On dit la santé du général Leclerc mauvaise à la Tortue, dont il faut avoir grand soin de m’instruire.

Il faudrait voir : pour des a… de la Nouvelle. Quant à la farine, dont il nous en faudrait comme de cette dernière, on ne l’enverrait pas sans avoir passé à la Saona[14], pour connaître le point où l’on pourrait en sûreté les mettre.


Si vous voyez le général en chef (Leclerc), dites bien que les cultivateurs ne veulent plus m’obéir. On voudrait faire travailler à Héricourt, dont le gérant ne doit pas le faire.

Je vous demande si on peut gagner quelqu’un près du général en chef, afin de rendre D… libre : il me serait bien utile, par son crédit, à la Nouvelle et ailleurs.

Faites dire à Gingembre qu’il ne doit pas quitter le Borgne, où il ne faut pas que les cultivateurs travaillent.

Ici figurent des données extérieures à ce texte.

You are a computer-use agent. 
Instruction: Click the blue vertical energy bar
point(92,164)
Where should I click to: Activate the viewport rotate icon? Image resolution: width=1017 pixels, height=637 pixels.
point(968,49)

Écrivez-moi à l’habitation Najac.

Toussaint Louverture.

Cette seconde lettre est la seule que Leclerc ait fait publier, à la suite d’une proclamation qu’il rendit le 11 juin, et que nous citerons bientôt. Il y parle de la première, et l’on ne conçoit pas qu’il ait soustrait ce document à la connaissance des habitans auxquels il s’adressait : il semble cependant qu’elle aurait dû être publiée aussi, si elle existait réellement.

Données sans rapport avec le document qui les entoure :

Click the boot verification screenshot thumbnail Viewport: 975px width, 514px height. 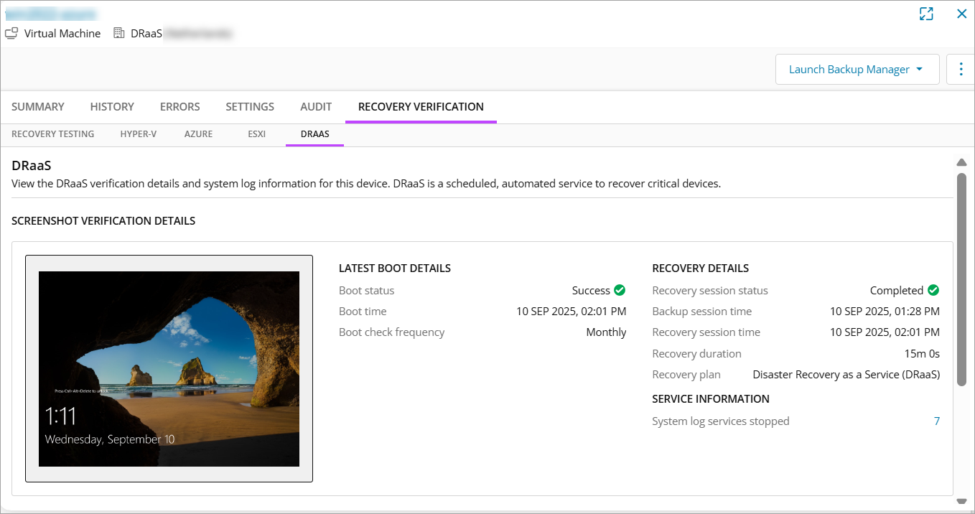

C’est à raison de ces lettres et des déclarations faites à Leclerc par les généraux Christophe, Clervaux, Maurepas et Dessalines, dit P. de Lacroix, que le capitaine-général médita l’arrestation de T. Louverture et l’ordonna à Brunet. Il fait une analyse de la lettre de ce dernier, bien opposée à ce qu’elle fut réellement. Il ajoute, qu’en la recevant, T. Louverture sentit se réveiller son amour-propre, et qu’il s’écria : « Voyez ces blancs, ils ne doutent de rien, ils savent tout, et pourtant ils sont obligés de venir consulter le vieux Toussaint. »

Mais, ce que nous avons rapporté ci-dessus du mémoire de ce dernier et de ceux de son fils, détruit ces paroles. Nous remarquons que P. de Lacroix ne cite aucune lettre de Leclerc à T. Louverture ; et c’est cependant, par suite de celle que lui apporta Isaac, que l’ex-gouverneur accepta la proposition de Brunet, d’aller sur l’habitation Georges. Le fait est, que P. de Lacroix a voulu, et pour cause, ôter toute apparence de perfidie de la part de son général en chef, dans l’arrestation du Premier des Noirs, pour n’en attribuer qu’à celui-ci.

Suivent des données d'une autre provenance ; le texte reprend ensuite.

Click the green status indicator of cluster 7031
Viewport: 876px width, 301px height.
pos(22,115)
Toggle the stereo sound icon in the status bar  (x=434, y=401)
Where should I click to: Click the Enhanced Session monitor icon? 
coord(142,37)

Selon nous, l’un et l’autre général en étaient capables. Nous avons assez prouvé, ce nous semble, dans notre 5e livre, que la déportation de T. Louverture avait été prescrite à Leclerc par ses instructions ; et nul homme de bon sens ne peut admettre que ce capitaine-général voulait le laisser dans la colonie, après la résistance qu’il avait faite à l’armée française. Pour parvenir à l’exécution de cette mesure contre un homme aussi méfiant, il fallait nécessairement mettre de la perfidie dans les procédés usés envers lui. « La méfiance de Toussaint Louverture dit P. de Lacroix, rendait son arrestation difficile. Elle fut méditée et exécutée avec succès. » Par ces mots, il a qualifié lui-même les moyens qui ont été employés pour arriver à ce résultat.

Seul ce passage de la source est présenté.